Your computer's own IP address is completely irrelevant. What matters is the site hostname and the IP address it resolves to.
People believe that "my computer" or "my smartphone" has an Internet address, but this is a simplification of how it's really working.
The reality is that each network interface has at least one Internet address, and these should usually all be different.
An ordinary computer at home could be plugged into Ethernet and active on WiFi at the same time. The Ethernet interface may have an IPv4 address and a set of IPv6 addresses, and belong to their home LAN. The WiFi adapter and interface may have a different IPv4 address, and belongs to the same network, or some other network. The latter is called "multi-homing".
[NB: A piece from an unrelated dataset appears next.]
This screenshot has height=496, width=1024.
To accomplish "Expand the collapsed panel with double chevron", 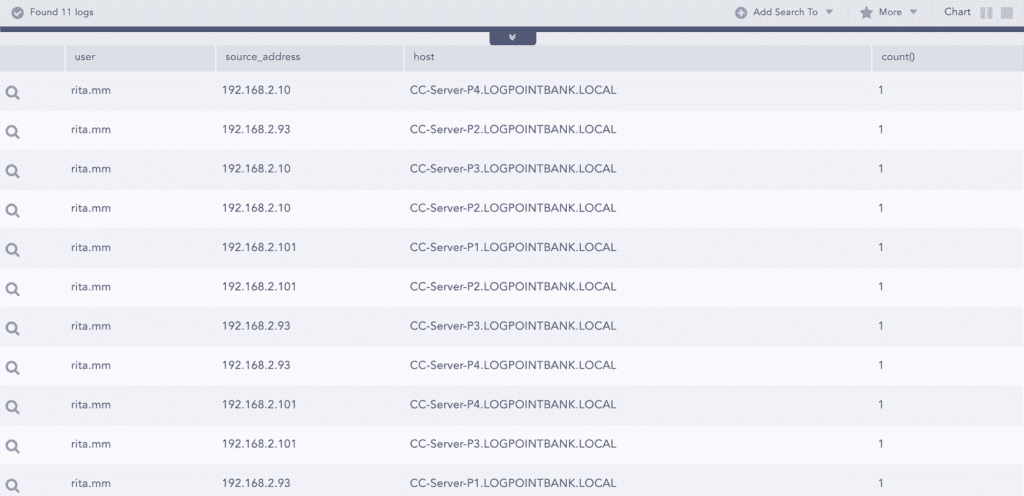I will tap(512, 37).
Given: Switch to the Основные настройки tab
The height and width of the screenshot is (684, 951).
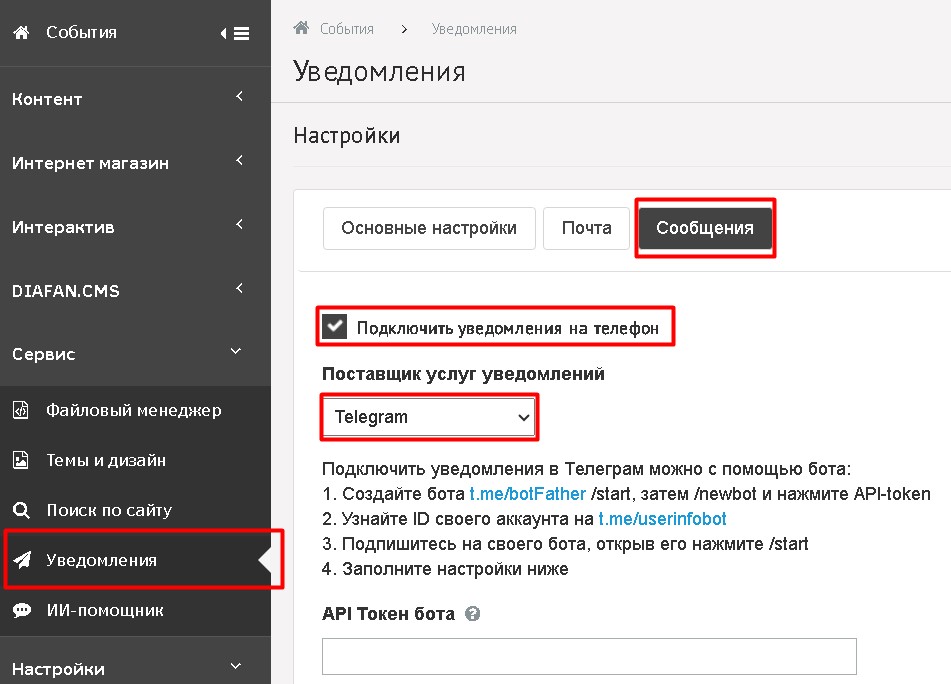Looking at the screenshot, I should [x=429, y=228].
If you visit a site that reveals your "public" IP address(es), you may find that your public, routable IPv4 and/or IPv6 addresses differ from the ones actually assigned to your interfaces.
In order to be compliant with TCP/IP standards, your device always needs to respond on a "loopback" address in 127.0.0.0/8, and typically this is assigned to a "loopback" interface.
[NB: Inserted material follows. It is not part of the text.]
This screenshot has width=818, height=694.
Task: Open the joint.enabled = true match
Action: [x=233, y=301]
A network router does not identify with a singular IP address, but could answer to dozens, when many interface cards are installed. Linux will gladly add "alias" IPv4 addresses to most interface devices, and you'll see SLAAC or DHCPv6 working when there's a link-local and perhaps multiple routable IPv6 addresses on each interface.
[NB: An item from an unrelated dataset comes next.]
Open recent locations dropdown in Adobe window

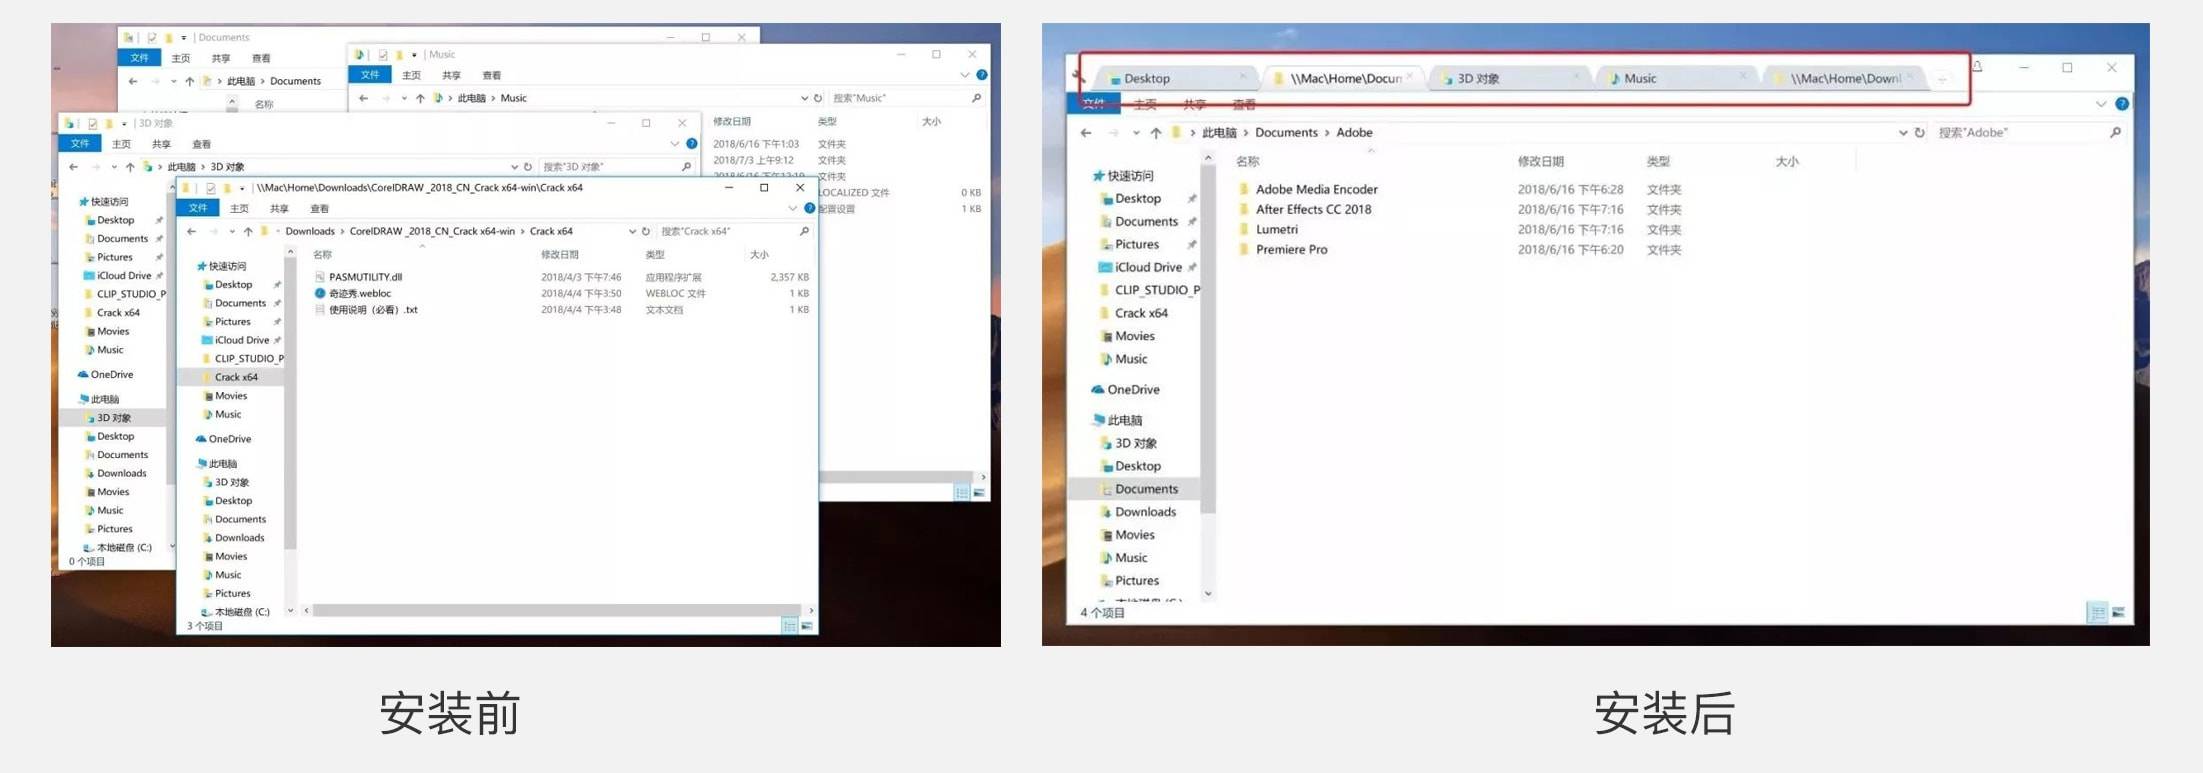[x=1136, y=132]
The GP says that their work computer has a [public] routable IP address. But the same computer could have another interface, or even the same interface has additional addresses assigned to it, making it a member of that private 10.0.0.0/8 intranet. This detail may or may not be relevant to the services they're connecting to, in terms of authorization or presentation. It may be relevant to the network operators, but not to the end-user.
So as a rule of thumb: your device needs at least one IP address to connect to the Internet, but that address is associated with an interface rather than your device itself, and in a functional system, there are multiple addresses being used for different purposes, or held in reserve, and multiple interfaces that grant the device membership on at least one network.